More research is being done on the potential risks of taking lecanemab and donanemab. Other research is looking at how effective the medicines may be for people at risk of Alzheimer’s disease, including people who have a first-degree relative, such as a parent or sibling, with the disease.
Sometimes other medicines such as antidepressants may be prescribed to help manage the behavioral symptoms linked to Alzheimer’s disease.
Prevention
Can I reduce my risk of developing Alzheimer’s disease?

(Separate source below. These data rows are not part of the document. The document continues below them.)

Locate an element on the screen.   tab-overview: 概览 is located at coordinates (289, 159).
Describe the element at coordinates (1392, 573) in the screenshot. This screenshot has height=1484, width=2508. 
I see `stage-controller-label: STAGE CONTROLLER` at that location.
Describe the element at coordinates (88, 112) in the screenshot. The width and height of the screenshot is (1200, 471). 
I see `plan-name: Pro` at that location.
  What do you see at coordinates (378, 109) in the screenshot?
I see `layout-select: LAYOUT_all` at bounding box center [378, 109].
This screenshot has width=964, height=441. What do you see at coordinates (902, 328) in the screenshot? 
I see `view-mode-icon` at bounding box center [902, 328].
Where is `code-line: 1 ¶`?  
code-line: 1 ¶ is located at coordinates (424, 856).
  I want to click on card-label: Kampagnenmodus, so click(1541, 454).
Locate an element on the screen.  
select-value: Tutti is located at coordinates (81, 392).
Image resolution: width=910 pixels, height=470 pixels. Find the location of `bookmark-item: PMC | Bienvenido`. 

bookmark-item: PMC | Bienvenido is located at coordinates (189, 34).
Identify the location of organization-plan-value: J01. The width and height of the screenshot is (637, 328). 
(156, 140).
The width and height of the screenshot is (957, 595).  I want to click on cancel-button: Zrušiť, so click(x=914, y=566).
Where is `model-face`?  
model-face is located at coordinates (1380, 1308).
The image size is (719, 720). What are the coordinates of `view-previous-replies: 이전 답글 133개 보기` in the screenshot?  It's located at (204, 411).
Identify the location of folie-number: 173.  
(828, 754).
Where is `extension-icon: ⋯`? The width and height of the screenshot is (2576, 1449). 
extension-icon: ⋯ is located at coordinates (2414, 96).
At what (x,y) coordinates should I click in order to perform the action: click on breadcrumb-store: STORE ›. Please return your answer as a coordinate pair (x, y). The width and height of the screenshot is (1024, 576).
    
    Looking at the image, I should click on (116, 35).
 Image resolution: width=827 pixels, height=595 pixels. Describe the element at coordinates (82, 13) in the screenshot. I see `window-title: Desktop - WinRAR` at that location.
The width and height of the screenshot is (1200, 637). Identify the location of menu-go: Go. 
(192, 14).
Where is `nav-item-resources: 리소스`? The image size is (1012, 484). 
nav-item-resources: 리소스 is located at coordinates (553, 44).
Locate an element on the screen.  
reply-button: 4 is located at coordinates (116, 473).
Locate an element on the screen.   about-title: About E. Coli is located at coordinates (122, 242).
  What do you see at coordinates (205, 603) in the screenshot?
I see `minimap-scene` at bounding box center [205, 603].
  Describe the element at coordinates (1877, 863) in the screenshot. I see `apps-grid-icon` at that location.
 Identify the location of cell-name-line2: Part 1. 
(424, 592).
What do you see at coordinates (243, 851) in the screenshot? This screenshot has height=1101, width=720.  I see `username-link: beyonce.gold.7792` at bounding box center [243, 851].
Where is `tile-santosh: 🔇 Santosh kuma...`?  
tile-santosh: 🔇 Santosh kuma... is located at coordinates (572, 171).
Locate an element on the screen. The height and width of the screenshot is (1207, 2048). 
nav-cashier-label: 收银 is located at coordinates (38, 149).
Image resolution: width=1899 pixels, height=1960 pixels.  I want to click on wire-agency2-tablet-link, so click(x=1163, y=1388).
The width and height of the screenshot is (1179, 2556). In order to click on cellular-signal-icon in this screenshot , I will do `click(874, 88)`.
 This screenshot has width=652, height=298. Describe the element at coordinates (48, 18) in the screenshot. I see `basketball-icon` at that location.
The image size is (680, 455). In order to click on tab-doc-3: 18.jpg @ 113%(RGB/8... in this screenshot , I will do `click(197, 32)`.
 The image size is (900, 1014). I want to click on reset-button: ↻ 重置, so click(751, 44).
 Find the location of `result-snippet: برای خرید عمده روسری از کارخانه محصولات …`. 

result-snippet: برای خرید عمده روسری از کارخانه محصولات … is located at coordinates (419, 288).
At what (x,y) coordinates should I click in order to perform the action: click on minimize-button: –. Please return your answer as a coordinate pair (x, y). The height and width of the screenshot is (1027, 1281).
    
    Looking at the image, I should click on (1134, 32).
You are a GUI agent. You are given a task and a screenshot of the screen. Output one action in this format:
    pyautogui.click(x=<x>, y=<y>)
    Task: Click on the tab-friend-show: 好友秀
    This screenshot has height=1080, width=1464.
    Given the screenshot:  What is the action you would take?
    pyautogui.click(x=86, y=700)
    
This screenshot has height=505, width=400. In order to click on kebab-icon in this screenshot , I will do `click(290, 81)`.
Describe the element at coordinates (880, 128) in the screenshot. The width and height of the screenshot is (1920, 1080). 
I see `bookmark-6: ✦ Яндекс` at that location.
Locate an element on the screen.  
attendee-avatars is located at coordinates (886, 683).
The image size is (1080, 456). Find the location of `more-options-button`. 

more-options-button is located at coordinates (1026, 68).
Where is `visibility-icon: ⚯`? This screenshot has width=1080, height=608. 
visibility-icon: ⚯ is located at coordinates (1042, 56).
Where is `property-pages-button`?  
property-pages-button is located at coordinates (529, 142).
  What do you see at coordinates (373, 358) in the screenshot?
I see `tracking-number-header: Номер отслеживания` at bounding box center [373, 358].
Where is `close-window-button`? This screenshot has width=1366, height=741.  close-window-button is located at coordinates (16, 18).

While there are some risk factors for Alzheimer’s you can’t change, like age and genetics, you may be able to manage other factors to help reduce your risk.
Risk factors for Alzheimer’s disease include:
- Age (increasing age is the main risk factor).
- Genetics.
- Traumatic head injury.
- Depression.
- Cardiovascular disease and cerebrovascular disease.
- High blood pressure.
- High cholesterol.
- Diabetes.
- Smoking.
- Obesity.
Research shows that having a healthy lifestyle helps protect your brain from cognitive decline. The following strategies may help decrease your risk of developing Alzheimer’s disease:
- Stay mentally active: Play board games, read, do crossword puzzles, play a musical instrument or do other hobbies that require “brain power.”
- Get physically active: Exercise increases blood flow and oxygen to your brain, which may affect brain cell health. Wear protective headgear if you’re participating in activities that increase your risk of a head injury.
- Stay socially active: Regularly talk with friends and family and join in on group activities, such as religious services, exercise classes, book clubs or community volunteer work.
- Eat healthily: Follow the Mediterranean or DASH diet or another healthy diet that includes antioxidants. Consume alcoholic beverages in moderation.
Talk to your healthcare provider if you’re concerned about your risk of developing Alzheimer’s disease.
WORLD ALZHEIMER’S DAY
World Alzheimer’s Day on September 21st occurs during World Alzheimer’s Month. On World Alzheimer’s Day, health organizations across the globe focus their efforts on raising awareness about this disease.
Conclusion from Dreducation.pk
In conclusion, Alzheimer’s disease is a complex and progressive neurodegenerative disorder that affects millions of individuals worldwide. It is the leading cause of dementia, marked by memory loss, cognitive decline, and behavioral changes. While age remains the most significant risk factor, other elements like genetics, lifestyle, and underlying health conditions also contribute to its onset.
Currently, there is no cure for Alzheimer’s, but advancements in medicine and treatment can help manage symptoms and slow progression in some cases. Early diagnosis, a proactive approach to risk factors, and strong support systems are crucial in enhancing the quality of life for those affected and their caregivers.
By raising awareness, promoting research, and encouraging healthy lifestyles, we can work towards better prevention, management, and potential breakthroughs in treating Alzheimer’s disease.